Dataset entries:

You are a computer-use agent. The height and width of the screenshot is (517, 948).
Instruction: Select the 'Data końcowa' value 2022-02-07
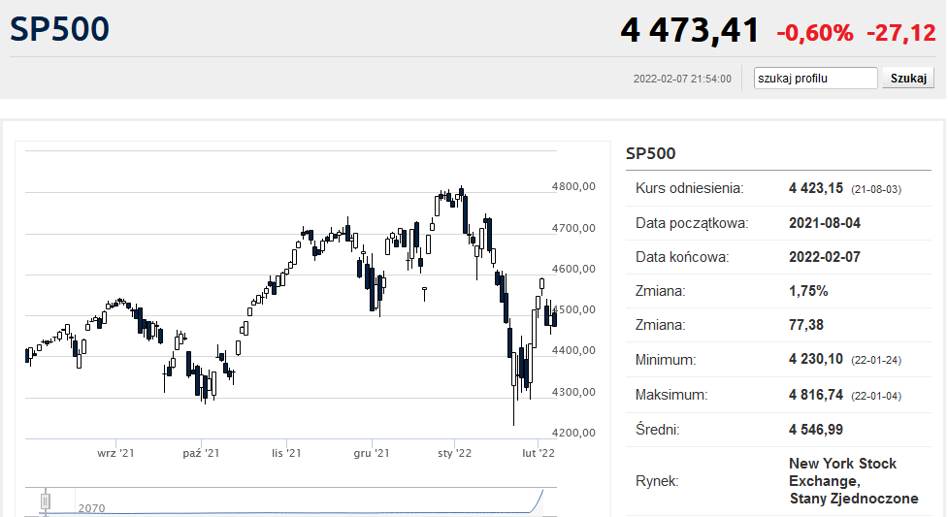(825, 256)
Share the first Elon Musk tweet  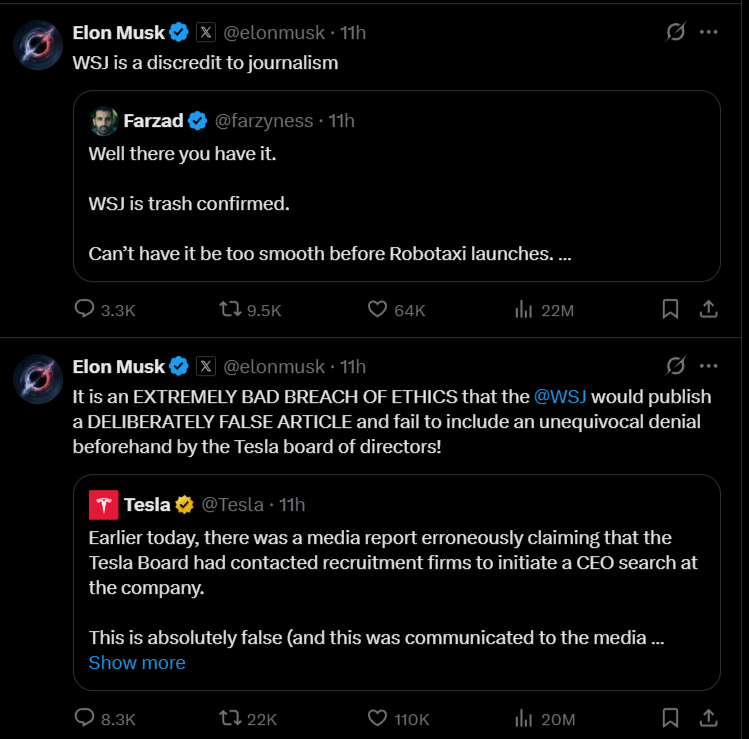[x=708, y=310]
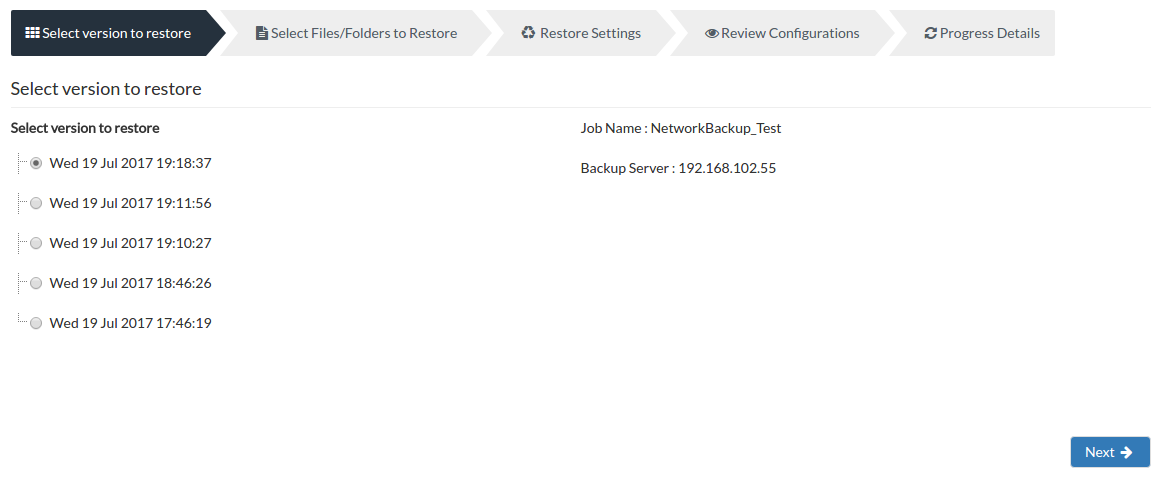The image size is (1168, 483).
Task: Click the recycle icon beside Restore Settings
Action: tap(528, 33)
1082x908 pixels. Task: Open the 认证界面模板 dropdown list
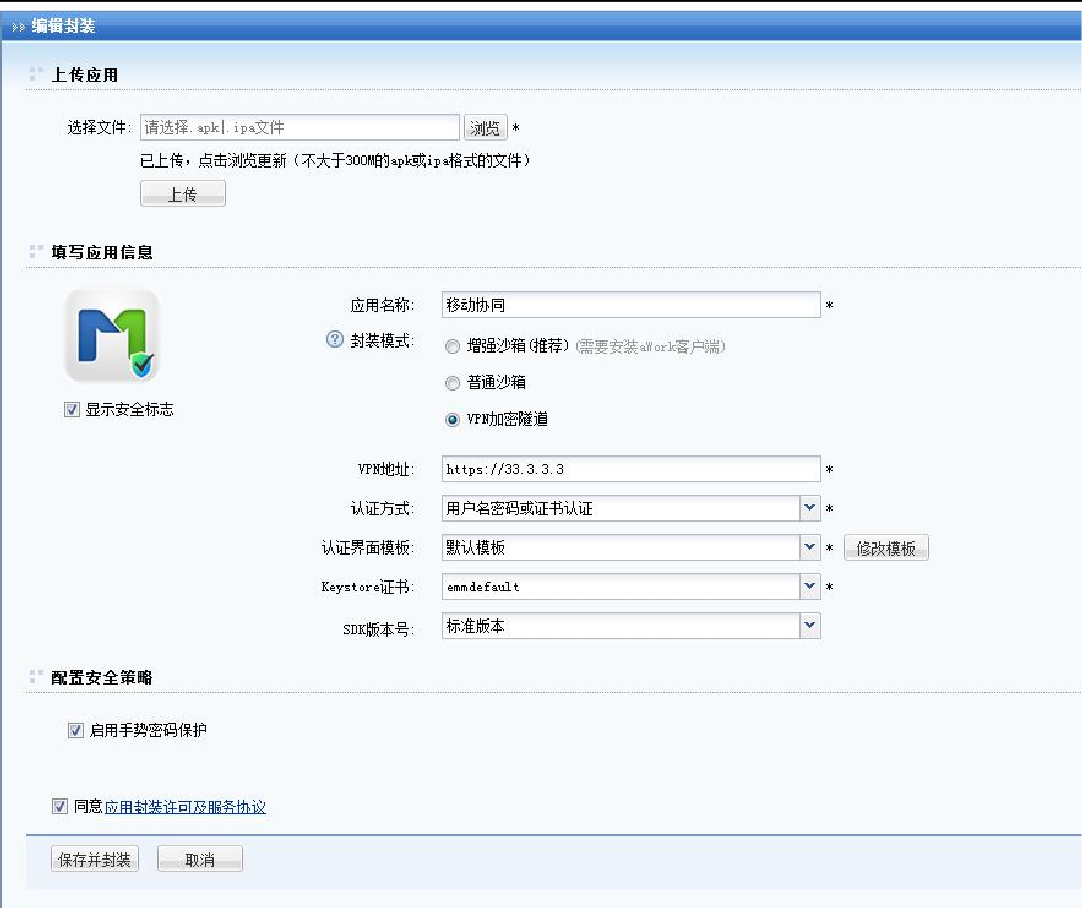click(810, 548)

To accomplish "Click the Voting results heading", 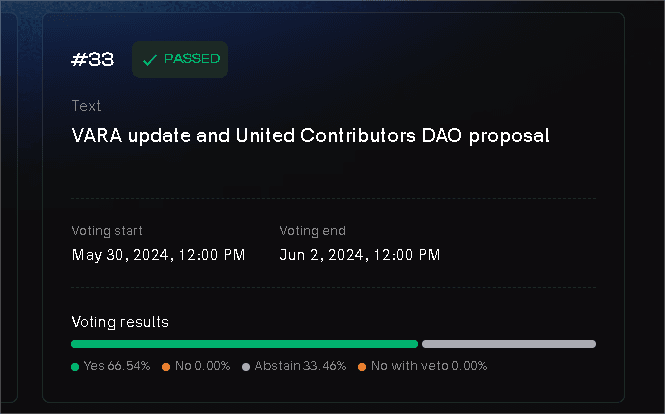I will [120, 322].
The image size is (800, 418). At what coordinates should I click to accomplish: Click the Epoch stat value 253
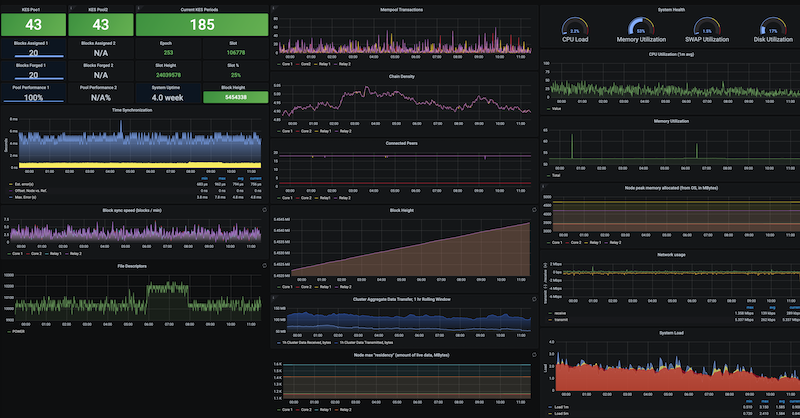coord(168,53)
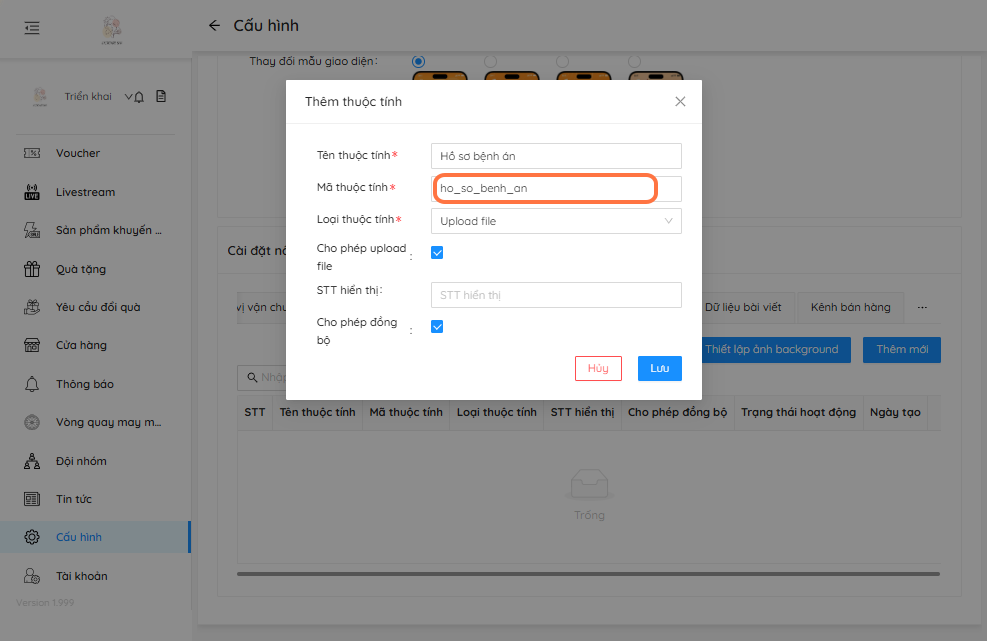This screenshot has width=987, height=641.
Task: Click the document icon beside the bell
Action: (160, 97)

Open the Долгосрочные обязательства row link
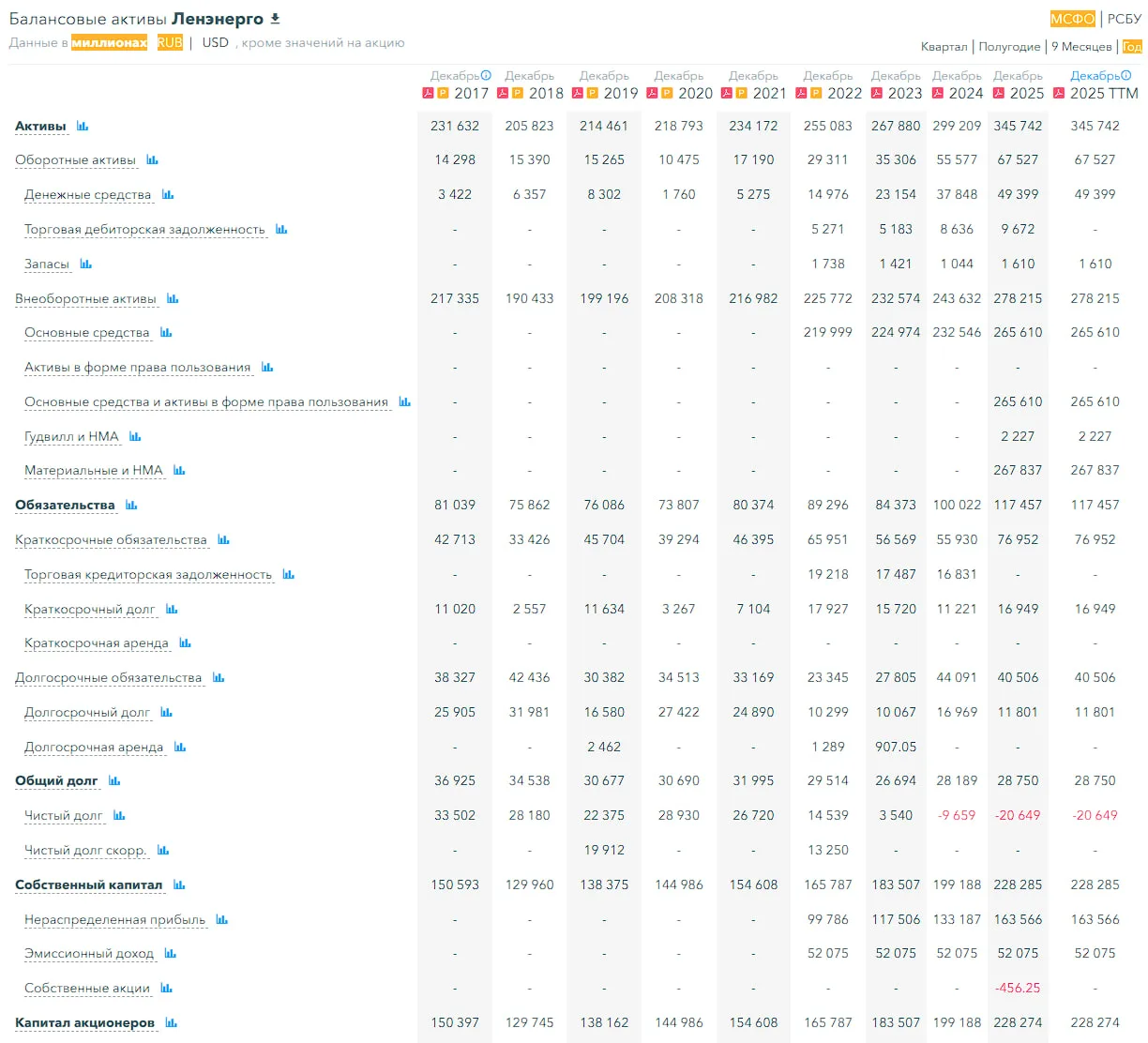(108, 678)
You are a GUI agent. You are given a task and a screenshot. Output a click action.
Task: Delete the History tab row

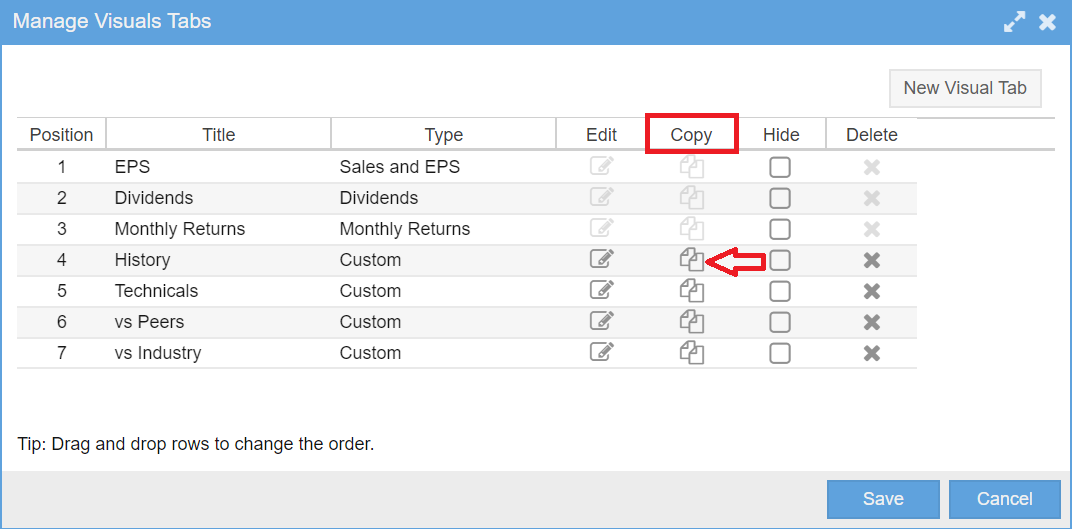(872, 260)
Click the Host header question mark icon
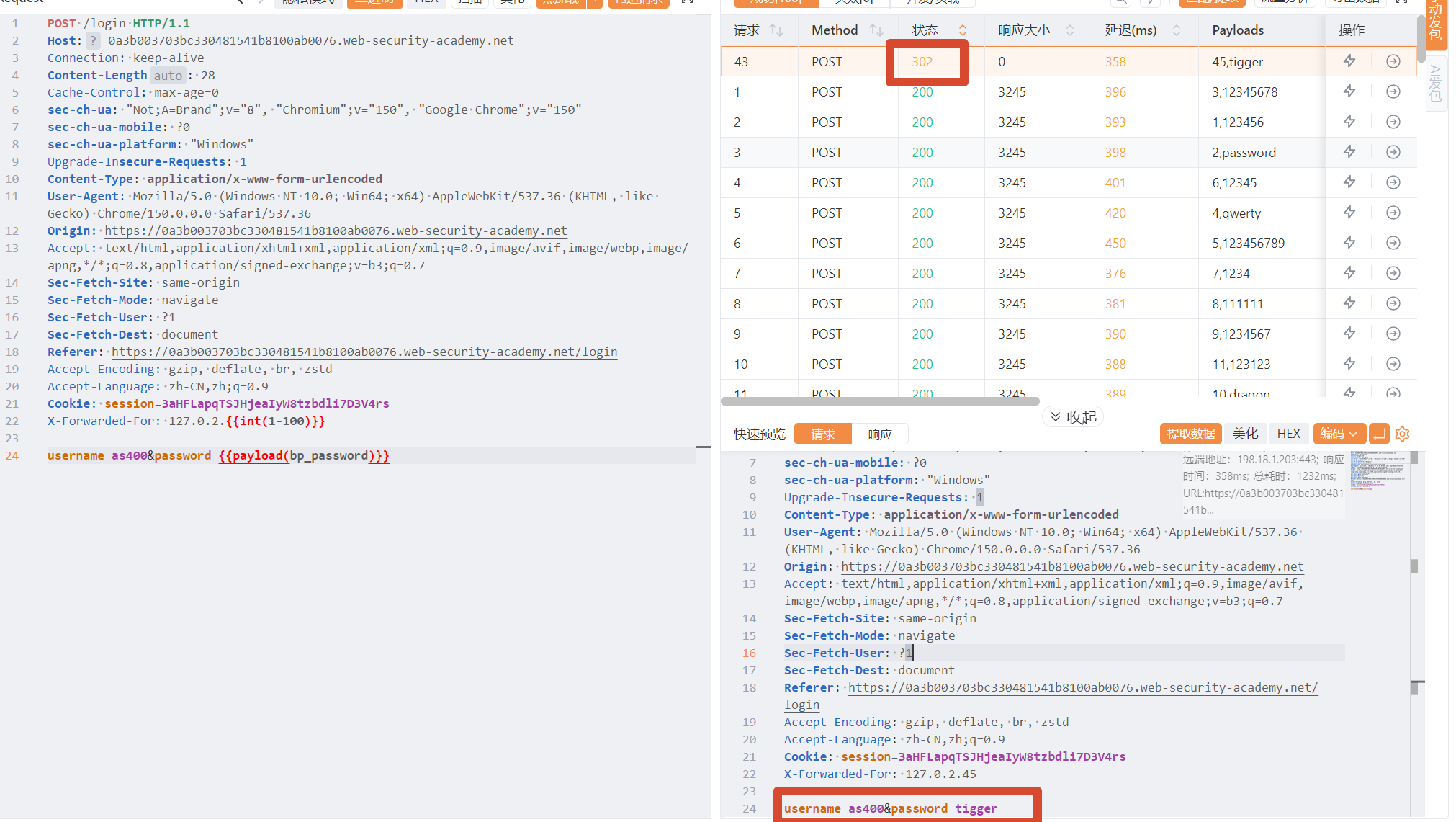The height and width of the screenshot is (822, 1456). click(93, 41)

**ASSIGNMENT:** Scan the data above for the word "agent", then copy every line that holds it.

**ANSWER TO THE EXERCISE:**
You are a computer-use agent. The height and width of the screenshot is (517, 948).
You are a GUI agent. You are given a task and a screenshot. Output a click action.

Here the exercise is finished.